Pakar Hukum Tata Negara dari Universitas Andalas, Feri Amsari mengkritik para hakim Mahkama Konstitusi (MK) yang menerima penghargaan Bintang Mahaputera Utama dari Presiden Joko Widodo.

Feri menilai, penerimaan penghargaan di tengah penanganan perkara yakni gugatan uji materi Undang-Undang Nomor 11 Tahun 2020 tentang Cipta Kerja atau Omnibus Law UU Ciptaker bakal mempermalukan dunia peradilan.

Pasalnya, pemberian penghargaan dilakukan oleh pihak yang berperkara. Karena itu menurut Feri mestinya para hakim MK menolak nya.

“Menerima penghargaan itu akan membuat terjadinya benturan kepentingan. Sehingga menerima penghargaan itu benar-benar memalukan bagi dunia pengadilan kita,” jelas Feri yang merupakan Peneliti Pusat Studi Konstitusi (PUSaKO) Fakultas Hukum Universitas Andalas kepada CNNIndonesia.com, Kamis (12/11).

Kendati memang, Feri mengakui, sulit untuk membuktikan keterkaitan pemberian penghargaan Bintang Mahaputera ke enam hakim MK dengan proses Judicial Review (JR) UU Nomor 11 Tahun 2020 di MK.

Sekalipun begitu, menurut Feri seharusnya para hakim konstitusi tetap berhati-hati dalam mengambil sikap.
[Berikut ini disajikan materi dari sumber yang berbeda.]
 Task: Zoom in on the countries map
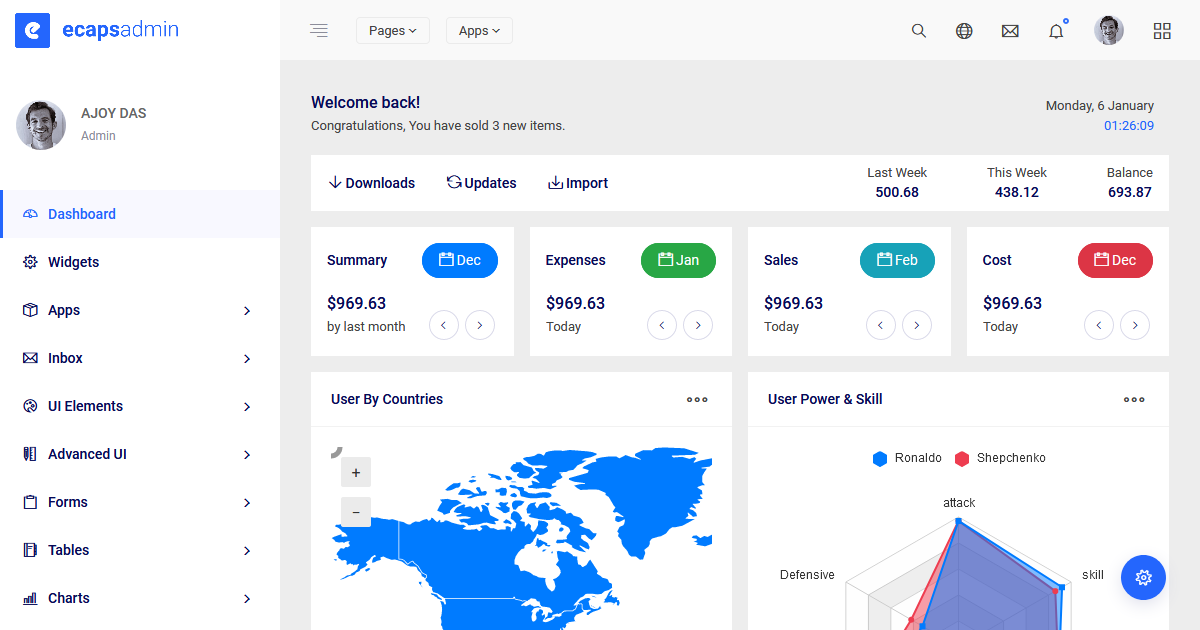(x=355, y=472)
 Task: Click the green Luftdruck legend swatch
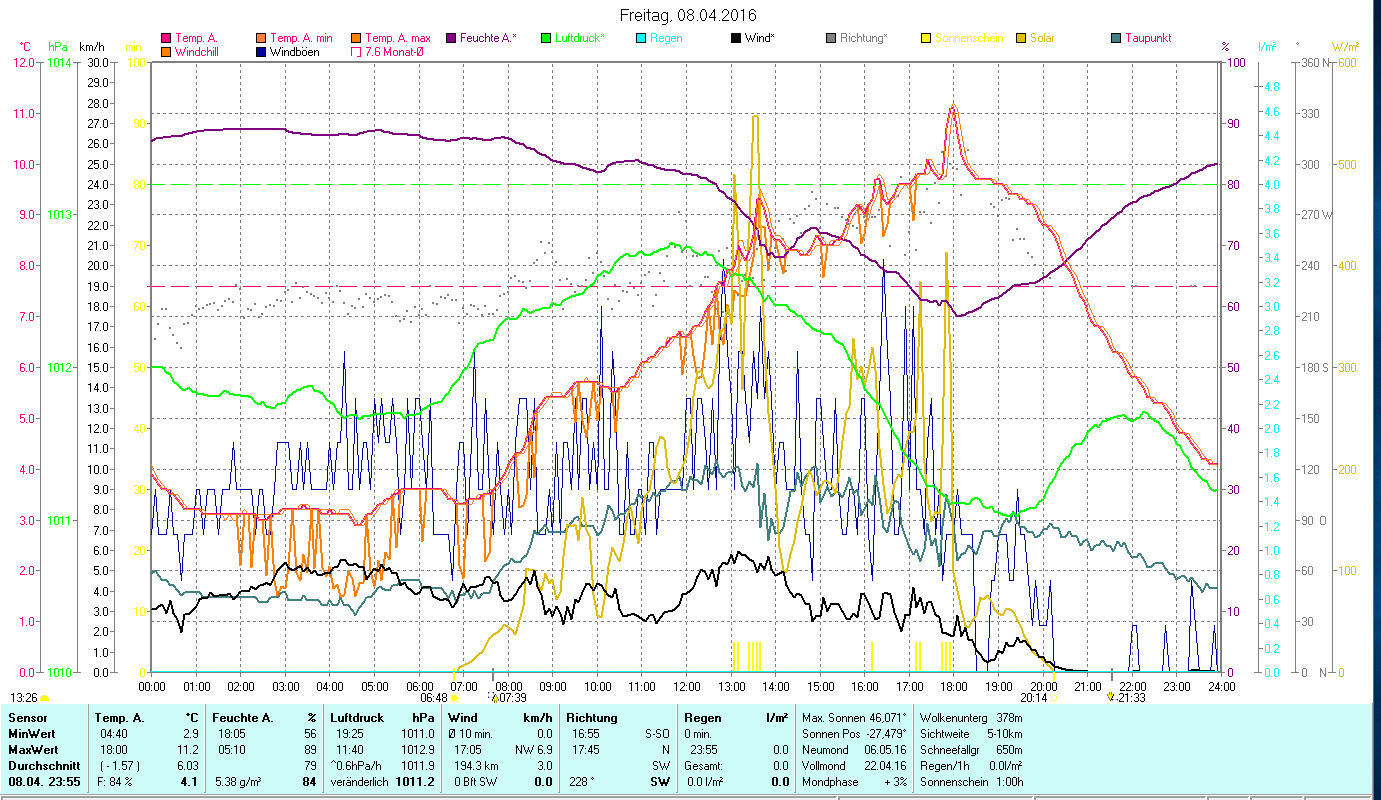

Mengingat secara etika, hakim semestinya menjauhi hal-hal yang berpotensi mengakibatkan benturan kepentingan atau conflict of interest.

Termasuk, penerimaan Bintang Mahaputera dari Presiden Jokowi.

“Sulit untuk membuktikan ada keterkaitan itu. Namun terkait etika hakim harusnya hakim tidak menerima penghargaan itu karena pemberi merupakan pihak yang sedang berperkara,” kata Feri.

Sebanyak tiga dari enam hakim MK yang menerima penghargaan gelar Bintang Mahaputera Adiprana antara lain Arief Hidayat, Anwar Usman, dan Aswanto. Sementara tiga hakim lainnya menerima Bintang Mahaputera Utama yakni Wahiduddin Adams, Suhartoyo, dan Manahan MP Sitompul.

Total ada 71 tokoh yang menerima gelar Bintang Mahaputera dari Presiden Joko Widodo. Bintang Mahaputera dan Bintang Jasa ini diberikan ke para pejabat negara/mantan pejabat negara Kabinet Kerja 2014-2019 serta ahli waris dari para tenaga medis dan tenaga kesehatan yang gugur dalam penanganan Covid-19.

Tanda kehormatan ini diberikan melalui Keputusan Presiden RI Nomor 118 dan 119/TK/TH 2020 tertanggal 6 November 2020.

Adapun di sisi lain,  Mahkamah Konstitusi tengah menangani perkara gugatan Omnibus Law UU Cipta Kerja yang diajukan sejumlah pihak. Salah satunya, dilayangkan Konfederasi Serikat Pekerja Indonesia (KSPI) pada 2 November lalu.

Para penggugat menganggap penyusunan hingga pengesahan beleid yang memuat perubahan 78 undang-undang tersebut bermasalah dan melanggar prosedur pembentukan peraturan perundang-undangan.